Retinol-binding protein 4 in polycystic ovary syndrome--association with steroid hormones and response to pioglitazone treatment

Abstract

Context: Polycystic ovary syndrome (PCOS) is frequently associated with insulin resistance.

Objective: The aim of the study was to investigate a putative role of the adipokines retinol-binding protein 4 (RBP4), adiponectin, and visfatin in a cohort of patients with PCOS and their response to treatment with pioglitazone.

Design and setting: We conducted a randomized, controlled, double-blind study at a tertiary referral center.

Patients and interventions: Forty premenopausal women with PCOS were allocated to receive treatment with either pioglitazone (30 mg/d) or a placebo for a period of 3 months.

Main outcome measures: Serum concentrations of RBP4, adiponectin, and visfatin were determined along with metabolic and hormonal parameters before and after treatment.

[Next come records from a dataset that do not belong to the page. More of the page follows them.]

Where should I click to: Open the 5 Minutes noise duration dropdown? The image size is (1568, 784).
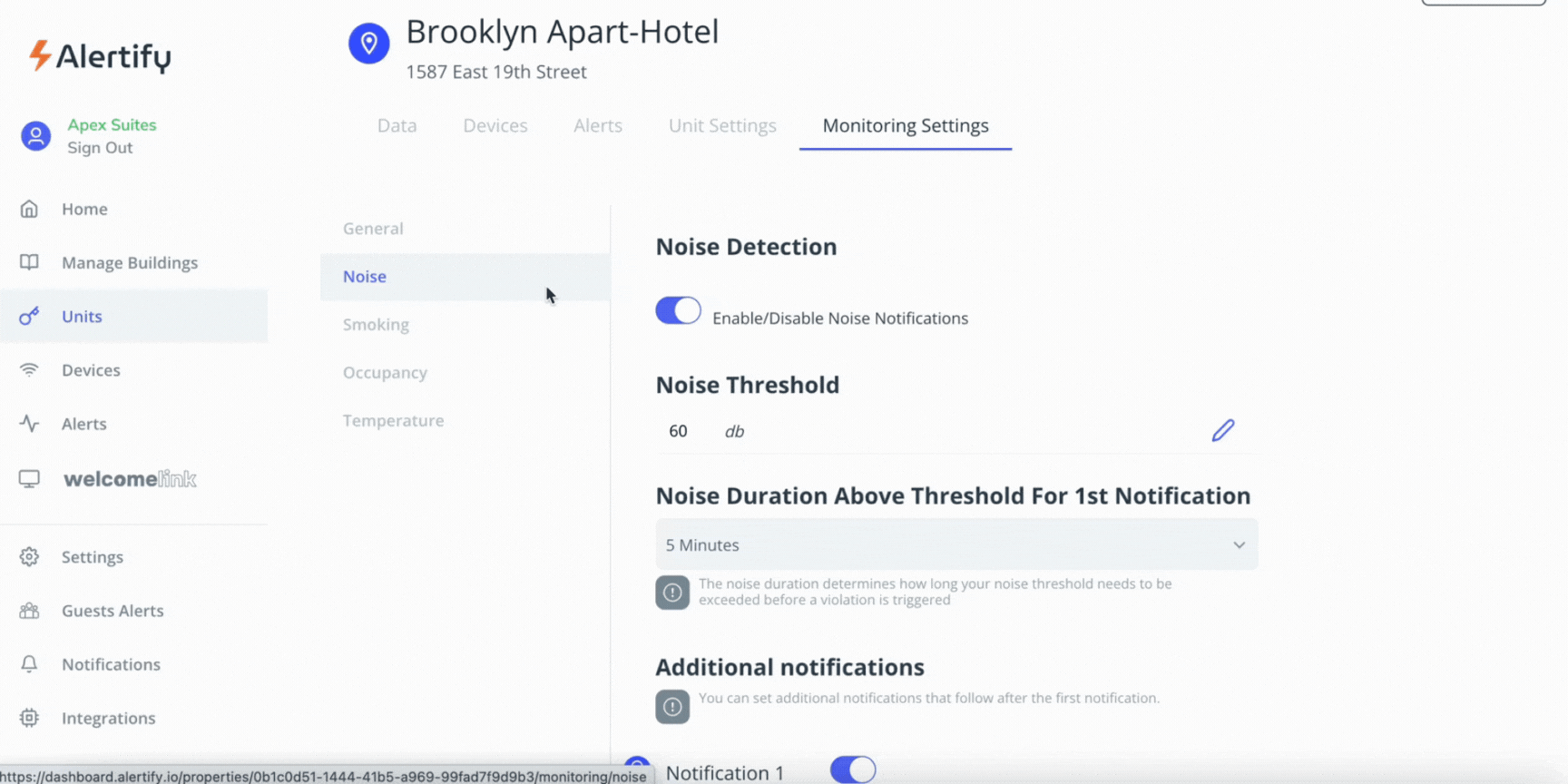944,545
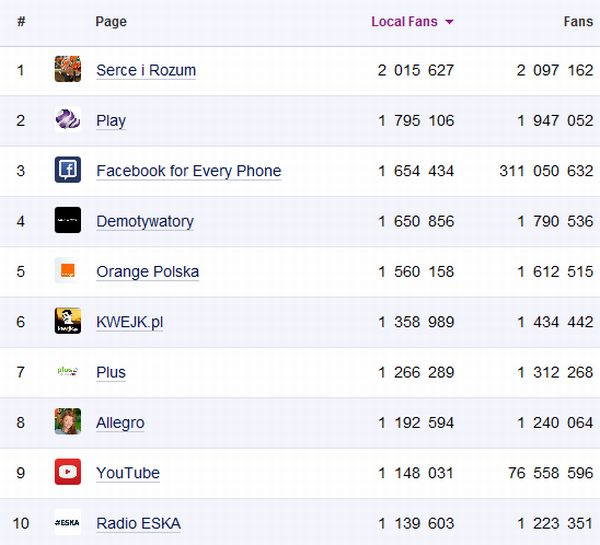This screenshot has width=600, height=545.
Task: Click the Play page logo icon
Action: point(68,120)
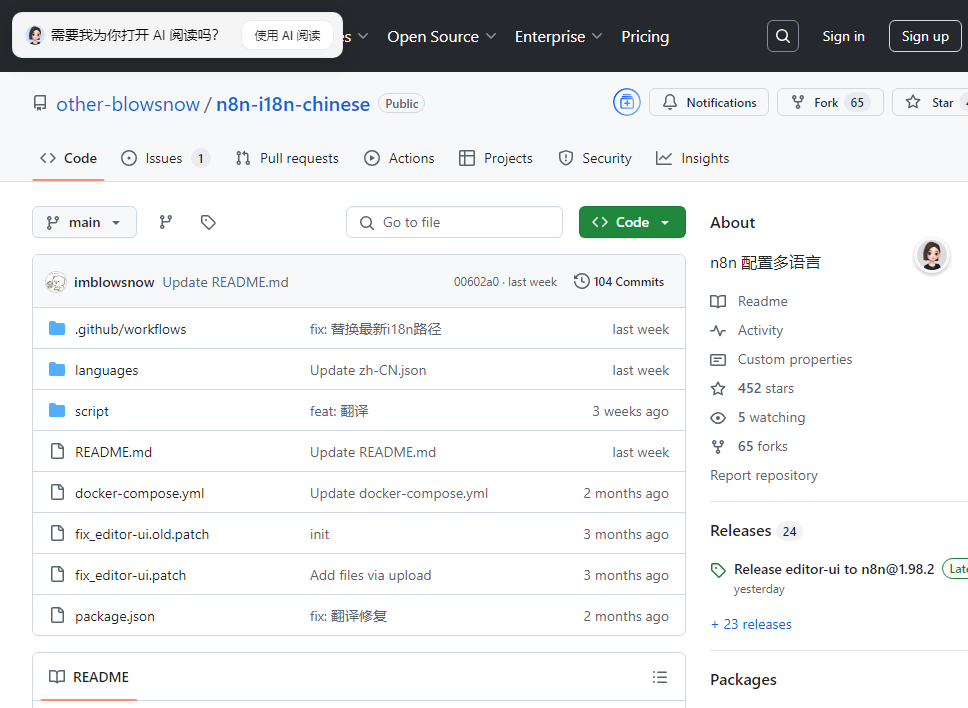Open the tags icon in the branch toolbar
The image size is (968, 708).
pyautogui.click(x=208, y=222)
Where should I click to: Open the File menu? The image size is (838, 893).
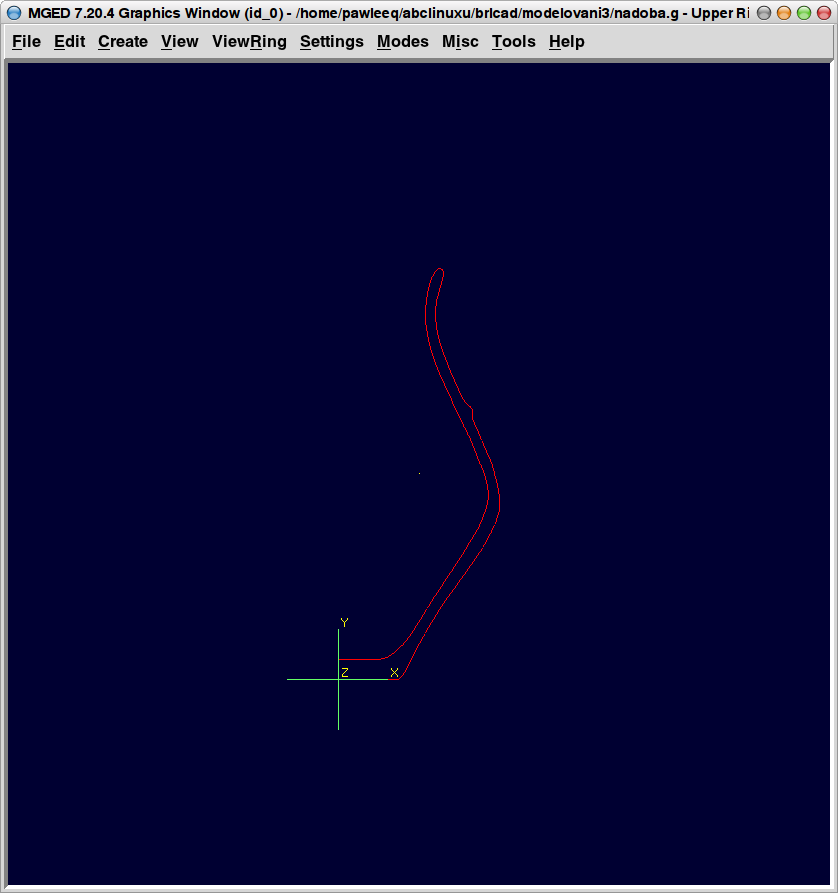(26, 42)
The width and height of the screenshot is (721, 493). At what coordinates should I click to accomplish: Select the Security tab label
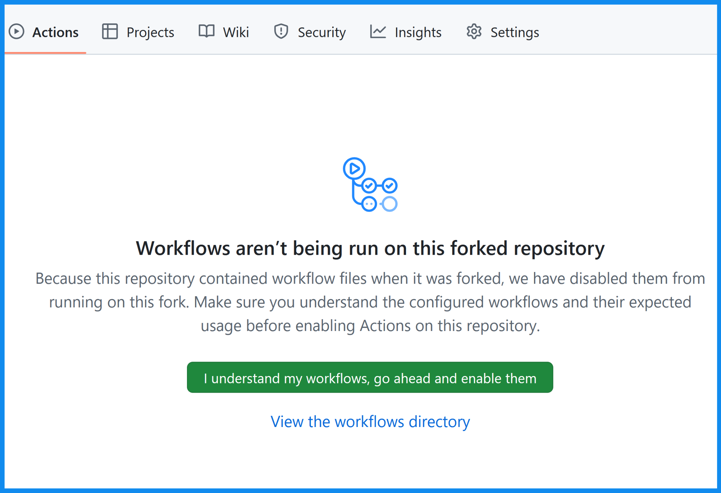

Results: Serum adiponectin concentrations were higher after treatment with pioglitazone (P = 0.003), whereas RBP4 levels tended to decrease (P = 0.06), and visfatin concentrations remained unchanged. We found RBP4 serum concentrations at baseline to be positively correlated with serum levels of testosterone (R = 0.446; P = 0.005), 17-OH progesterone (R = 0.345, P = 0.037), and dehydroepiandrosterone sulfate (R = 0.347; P = 0.041). However, these correlations were abolished after treatment with pioglitazone. Patients with high RBP4 levels had significantly higher hirsutism scores (P = 0.038 before and P = 0.034 after treatment). In contrast, serum adiponectin concentrations were related to parameters of impaired glucose metabolism, and no significant associations were detected for visfatin.

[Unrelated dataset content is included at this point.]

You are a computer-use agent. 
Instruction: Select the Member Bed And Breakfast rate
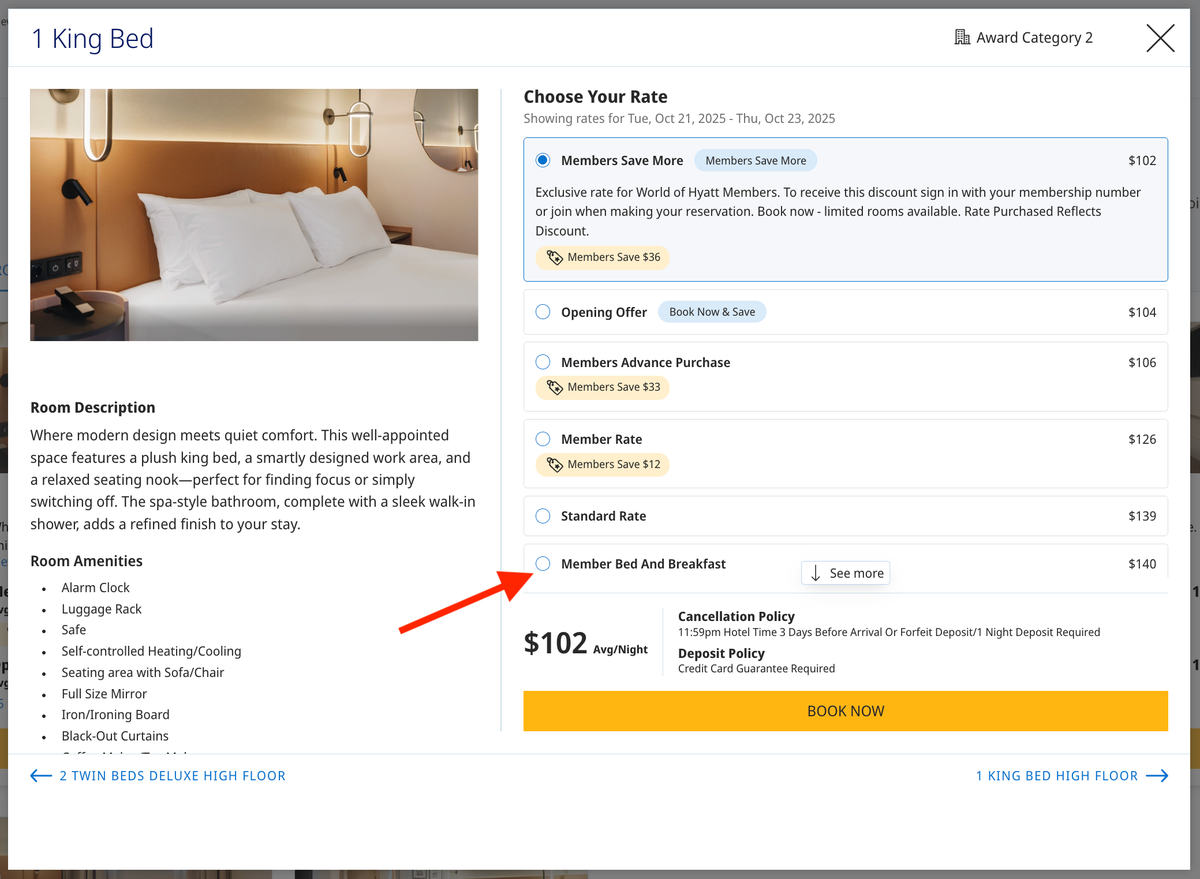(543, 563)
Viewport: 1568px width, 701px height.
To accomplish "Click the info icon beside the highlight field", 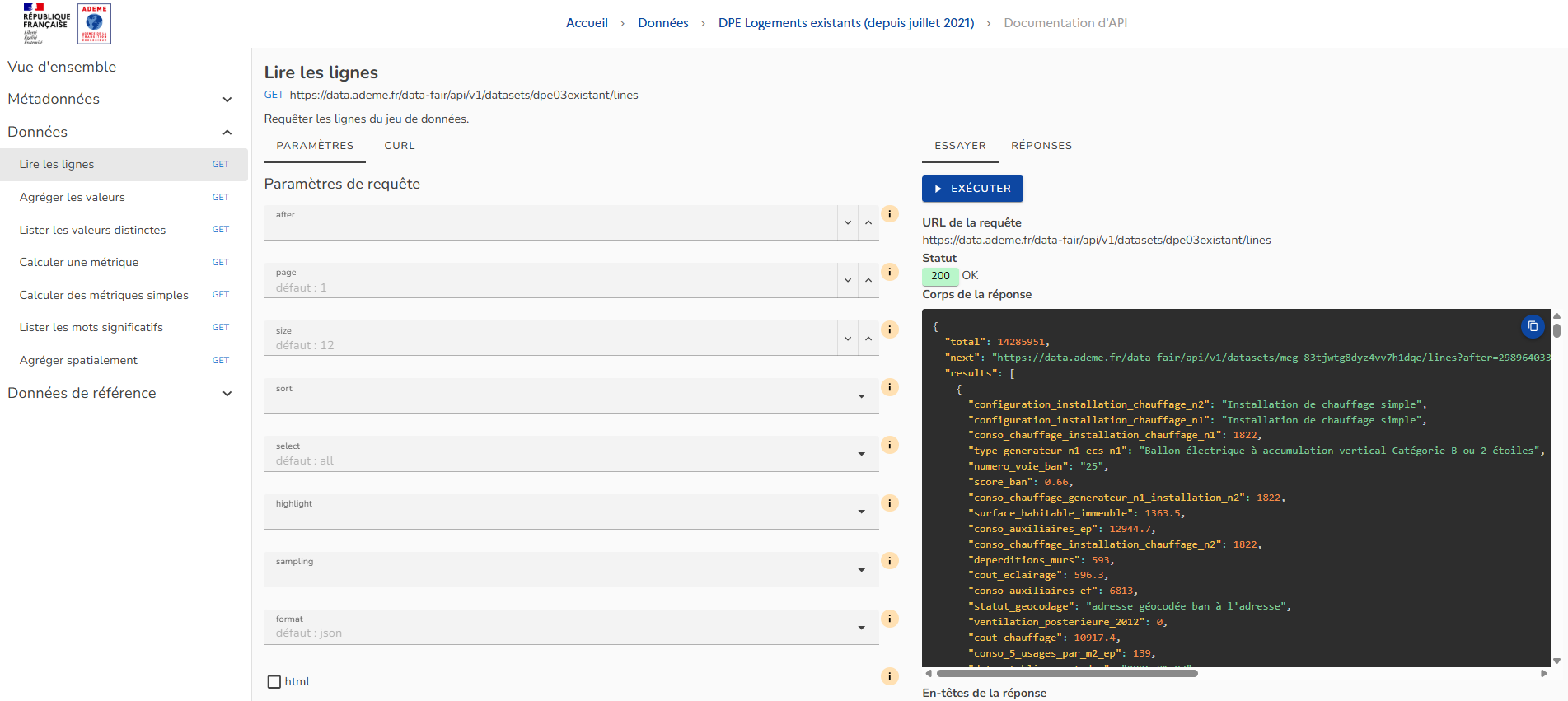I will [x=890, y=503].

Conclusions: Our results suggest that RBP4 may contribute to endocrine changes and to the phenotypic manifestation of patients with PCOS because higher RBP4 concentrations are associated with higher androgen levels and higher clinical hirsutism scores independently of pioglitazone treatment. The molecular involvement of RBP4 in human steroid metabolism requires further clarification.